Despite John Dick’s reputation as a cautious skipper, some in Granton speculated afterwards that Jabberwock had been carrying too much sail for the conditions.

On Tuesday, with none of the bodies yet recovered, a Scotsman reporter interviewed John Dinwoodie in person. Three more of his sons were at sea, Dinwoodie explained, unaware of their brother’s disappearance:

I cannot understand about the Jabberwock. She was an excellent yacht, and although a heavy sea was running on Saturday, it is all a mystery how it happened. … He has always been so keen about yachts, and has spent all his time down here near the water. Even when he was a tiny chap, the yachtsmen used to take him out—sometimes wrapped in a sail sheet.
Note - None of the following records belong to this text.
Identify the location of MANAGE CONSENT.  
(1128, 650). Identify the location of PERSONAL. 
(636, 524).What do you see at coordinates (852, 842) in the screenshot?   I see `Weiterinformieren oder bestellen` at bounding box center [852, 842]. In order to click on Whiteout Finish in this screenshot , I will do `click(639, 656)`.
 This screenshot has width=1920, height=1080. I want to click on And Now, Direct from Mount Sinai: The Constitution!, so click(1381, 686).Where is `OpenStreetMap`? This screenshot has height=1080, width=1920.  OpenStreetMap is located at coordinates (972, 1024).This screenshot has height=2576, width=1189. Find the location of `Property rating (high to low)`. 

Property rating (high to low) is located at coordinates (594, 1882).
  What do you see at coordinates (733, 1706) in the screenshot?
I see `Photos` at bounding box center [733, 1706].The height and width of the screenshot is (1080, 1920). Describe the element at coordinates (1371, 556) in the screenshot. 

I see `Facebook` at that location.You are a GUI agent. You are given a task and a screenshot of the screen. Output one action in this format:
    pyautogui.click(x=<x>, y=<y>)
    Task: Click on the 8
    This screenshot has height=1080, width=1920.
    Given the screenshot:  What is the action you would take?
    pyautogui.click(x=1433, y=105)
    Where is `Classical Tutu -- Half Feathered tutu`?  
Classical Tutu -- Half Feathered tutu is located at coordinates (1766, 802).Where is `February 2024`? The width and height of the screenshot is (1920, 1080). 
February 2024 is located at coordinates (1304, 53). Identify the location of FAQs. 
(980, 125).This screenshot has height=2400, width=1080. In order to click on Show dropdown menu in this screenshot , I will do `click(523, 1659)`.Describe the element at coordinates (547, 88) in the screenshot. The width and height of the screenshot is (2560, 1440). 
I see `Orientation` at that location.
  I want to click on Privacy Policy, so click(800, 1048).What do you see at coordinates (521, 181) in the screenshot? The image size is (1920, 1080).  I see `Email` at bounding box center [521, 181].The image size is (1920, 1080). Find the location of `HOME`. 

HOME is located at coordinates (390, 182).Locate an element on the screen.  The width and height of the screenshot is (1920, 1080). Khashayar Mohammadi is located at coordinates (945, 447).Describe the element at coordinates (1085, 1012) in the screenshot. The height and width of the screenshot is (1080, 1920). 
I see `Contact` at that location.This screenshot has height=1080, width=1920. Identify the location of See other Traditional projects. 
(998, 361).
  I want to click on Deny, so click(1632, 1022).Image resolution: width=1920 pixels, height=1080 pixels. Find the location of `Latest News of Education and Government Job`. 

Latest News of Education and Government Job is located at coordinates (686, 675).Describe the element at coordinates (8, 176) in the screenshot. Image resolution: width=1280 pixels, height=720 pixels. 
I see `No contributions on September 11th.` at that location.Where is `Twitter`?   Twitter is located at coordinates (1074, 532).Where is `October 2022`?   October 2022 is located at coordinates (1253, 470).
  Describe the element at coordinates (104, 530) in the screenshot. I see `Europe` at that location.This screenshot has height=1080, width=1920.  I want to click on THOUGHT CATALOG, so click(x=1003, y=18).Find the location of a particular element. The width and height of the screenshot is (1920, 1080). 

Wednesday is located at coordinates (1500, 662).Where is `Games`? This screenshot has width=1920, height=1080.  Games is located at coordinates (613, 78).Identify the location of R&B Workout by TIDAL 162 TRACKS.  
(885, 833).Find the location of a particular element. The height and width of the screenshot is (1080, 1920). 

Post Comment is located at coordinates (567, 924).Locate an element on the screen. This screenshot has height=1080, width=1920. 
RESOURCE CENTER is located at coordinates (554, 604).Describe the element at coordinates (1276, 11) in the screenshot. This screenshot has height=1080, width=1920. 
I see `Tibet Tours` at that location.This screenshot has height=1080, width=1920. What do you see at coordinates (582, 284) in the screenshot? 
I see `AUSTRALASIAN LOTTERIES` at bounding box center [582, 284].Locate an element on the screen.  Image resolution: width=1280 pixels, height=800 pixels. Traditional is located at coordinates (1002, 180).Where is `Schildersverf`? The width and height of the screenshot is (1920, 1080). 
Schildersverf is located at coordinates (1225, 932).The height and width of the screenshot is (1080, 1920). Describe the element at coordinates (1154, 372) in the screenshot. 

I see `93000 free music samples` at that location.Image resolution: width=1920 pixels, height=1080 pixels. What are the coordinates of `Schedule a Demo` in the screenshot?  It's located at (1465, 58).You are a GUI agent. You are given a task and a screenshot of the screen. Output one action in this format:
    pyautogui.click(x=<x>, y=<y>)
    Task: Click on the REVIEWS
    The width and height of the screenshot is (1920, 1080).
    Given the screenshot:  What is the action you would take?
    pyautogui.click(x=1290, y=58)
They looked upon him as a mascot.

Recovery of the bodies

On Thursday 25 June, during operations to salvage the boat, a retired trawl skipper and Lower Granton Road resident brought Donald’s body to the surface using a dragging line. The Scotsman reporter, who was present, noted:

The body was clad in the yellow oilskins which the wearer had donned just before starting in Saturday’s race. It was recovered about 100 yards east of the wreck. Dinwoodie was the only member of the crew of the Jabberwock who was unable to swim, and this probably explains why his body was found so close to the yacht.

John Dick’s body eventually came ashore near Laurieston Castle on 29 June, and that of Scott was found floating in the sea just off Inchmickery the next day. The circumstances in which Ronald Mitchell’s remains were found are unclear, but he was interred at Piershill Cemetery on 8 July in a ceremony attended by Dinwoodie’s father.

The unfortunate young Donald E. Dinwoodie is recalled with love and concise, unflinching clarity on a headstone in Rosebank Cemetery.